[DOCUMENT PASSAGE]:

Tuesday, April 1, 2014

Bargain Ebook: Stung by Bethany Wiggins



Stung by Bethany Wiggins is part of the April Monthly Ebook Deals. It is on sale for $1.99, its lowest price ever--I bought it a year ago when it was temporarily $2.99. It was marketed as a Beauty and the Beast themed novel, with some Sleeping Beauty elements, too, but I haven't read it yet. Last summer when I bought it was rather hectic and I forgot I owned it! That cover is hard to forget though.

The sequel, Cured, was released last month but is not bargain priced. It also appears the fairy tale themes are not as strong in the sequel. Definitely recommended for fans of post-apocalyptic novels, though.

Book description for Stung:

Fiona doesn't remember going to sleep. But when she opens her eyes, she discovers her entire world has been altered-her house is abandoned and broken, and the entire neighborhood is barren and dead. Even stranger is the tattoo on her right wrist-a black oval with five marks on either side-that she doesn't remember getting but somehow knows she must cover at any cost. And she's right. When the honeybee population collapsed, a worldwide pandemic occurred and the government tried to bio-engineer a cure. Only the solution was deadlier than the original problem-the vaccination turned people into ferocious, deadly beasts who were branded as a warning to un-vaccinated survivors. Key people needed to rebuild society are protected from disease and beasts inside a fortress-like wall. But Fiona has awakened branded, alone-and on the wrong side of the wall . . .

Two Shannon Hale Bargain Ebooks: The Book of a Thousand Days and Enna Burning



Two Shannon Hale books are bargain priced temporarily as part of the April Kindle Monthly Deals on Amazon and elsewhere. The Book of a Thousand Days is one of my favorite of Hale's books, a retelling of the lesser known Maid Maleen. It is a lovely book and hasn't been sale priced in a while. Highly recommended!

The other sale book is part of the Bayern series that started with The Goose Girl, Enna Burning (Books of Bayern).

Both books are usually in the $6 range and are currently $1.99 each.

Book description for The Book of a Thousand Days:

Based on a classic Grimm's fairy tale, this is the story told by Dashti, a maid from the steppes of a medieval land, who sacrifices her freedom to accompany her mistress into exile. Imprisoned in a remote tower after Lady Saren refuses to marry the man her father has chosen, the maid and the lady have almost nothing in common. But the loyalty that grows between the two, the man they love in different ways for different reasons, and the lies they tell because of and in spite of each other, combine to evoke the deepest bonds, transcend the loneliest landscapes, and erupt in a conclusion so romantic, so clever, and so right that no reader will be left dry-eyed.

Bargain Ebook: Shadows on the Moon by Zoe Marriott



Shadows on the Moon by Zoe Marriott is on sale in ebook format for $2.99, the first time this book has dropped to a bargain price. I didn't own it yet, and now I do! This is a Cinderella retelling that is quite unusual with a revenge theme to it. And it is set in Japan. So this is far from your expected Cinderella story.

Marriott previously drew inspiration from the Six Swans tale in The Swan Kingdom, which has never been released in ebook format.

Book description:

A powerful tale of magic, love, and revenge set in fairy-tale Japan. Trained in the magical art of shadow-weaving, sixteen-year-old Suzume is able to re-create herself in any form - a fabulous gift for a girl desperate to escape her past. But who is she really? Is she a girl of noble birth living under the tyranny of her mother's new husband, Lord Terayama? Or a lowly drudge scraping a living in the ashes of Terayama's kitchens? Or is she Yue, the most beautiful courtesan in the Moonlit Lands? Whatever her true identity, Suzume is destined to use her skills to steal the heart of a prince in a revenge plot to destroy Terayama. And nothing will stop her, not even the one true aspect of her life- her love for a fellow shadow-weaver.

[EXERCISE DIRECTIONS]: Can you repeat the bargain ebook post word for word, starting at the words "Two Shannon Hale books" and stopping after "currently $1.99 each."?

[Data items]
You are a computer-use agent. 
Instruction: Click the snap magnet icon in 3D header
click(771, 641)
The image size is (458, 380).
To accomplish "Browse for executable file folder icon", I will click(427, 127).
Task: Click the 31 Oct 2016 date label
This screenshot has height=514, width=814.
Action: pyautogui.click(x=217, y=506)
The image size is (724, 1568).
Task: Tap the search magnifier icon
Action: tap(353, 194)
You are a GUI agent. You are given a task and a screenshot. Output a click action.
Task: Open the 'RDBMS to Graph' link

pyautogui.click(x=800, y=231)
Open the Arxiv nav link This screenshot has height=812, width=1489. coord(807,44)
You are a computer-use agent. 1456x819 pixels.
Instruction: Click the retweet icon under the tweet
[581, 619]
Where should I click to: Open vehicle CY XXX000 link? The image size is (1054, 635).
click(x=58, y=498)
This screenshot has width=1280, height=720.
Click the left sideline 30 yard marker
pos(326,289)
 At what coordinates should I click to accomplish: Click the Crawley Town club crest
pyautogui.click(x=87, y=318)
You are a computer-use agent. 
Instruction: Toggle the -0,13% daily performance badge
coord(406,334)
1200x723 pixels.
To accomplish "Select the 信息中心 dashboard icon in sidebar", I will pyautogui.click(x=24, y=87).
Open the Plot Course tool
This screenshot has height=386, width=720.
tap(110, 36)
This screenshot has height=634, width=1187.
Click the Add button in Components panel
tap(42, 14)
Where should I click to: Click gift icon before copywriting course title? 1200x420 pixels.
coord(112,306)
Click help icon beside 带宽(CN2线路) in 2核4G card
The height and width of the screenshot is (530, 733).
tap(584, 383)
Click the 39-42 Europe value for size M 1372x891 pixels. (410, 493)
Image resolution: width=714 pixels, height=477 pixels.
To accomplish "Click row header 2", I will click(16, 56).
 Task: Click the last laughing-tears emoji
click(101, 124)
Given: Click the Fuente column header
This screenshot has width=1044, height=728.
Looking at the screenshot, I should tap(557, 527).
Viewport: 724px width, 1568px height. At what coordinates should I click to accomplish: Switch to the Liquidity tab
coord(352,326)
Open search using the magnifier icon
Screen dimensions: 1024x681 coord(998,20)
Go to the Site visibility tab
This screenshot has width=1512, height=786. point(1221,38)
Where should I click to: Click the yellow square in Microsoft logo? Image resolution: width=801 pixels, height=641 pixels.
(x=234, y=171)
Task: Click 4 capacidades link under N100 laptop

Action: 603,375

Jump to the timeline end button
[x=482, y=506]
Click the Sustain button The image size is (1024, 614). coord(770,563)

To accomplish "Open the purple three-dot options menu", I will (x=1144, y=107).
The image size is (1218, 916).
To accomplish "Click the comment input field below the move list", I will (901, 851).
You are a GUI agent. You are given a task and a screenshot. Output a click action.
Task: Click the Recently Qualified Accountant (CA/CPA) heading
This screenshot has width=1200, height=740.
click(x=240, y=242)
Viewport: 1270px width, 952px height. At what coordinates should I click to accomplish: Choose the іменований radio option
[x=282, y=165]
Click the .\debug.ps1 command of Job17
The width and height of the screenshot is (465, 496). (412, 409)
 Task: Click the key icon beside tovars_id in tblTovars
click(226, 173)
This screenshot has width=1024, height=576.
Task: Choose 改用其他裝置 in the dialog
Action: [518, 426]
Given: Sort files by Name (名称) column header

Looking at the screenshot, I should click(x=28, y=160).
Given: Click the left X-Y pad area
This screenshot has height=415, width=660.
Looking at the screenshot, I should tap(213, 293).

[FINISHED TASK]:
Two Shannon Hale books are bargain priced temporarily as part of the April Kindle Monthly Deals on Amazon and elsewhere. The Book of a Thousand Days is one of my favorite of Hale's books, a retelling of the lesser known Maid Maleen. It is a lovely book and hasn't been sale priced in a while. Highly recommended!

The other sale book is part of the Bayern series that started with The Goose Girl, Enna Burning (Books of Bayern).

Both books are usually in the $6 range and are currently $1.99 each.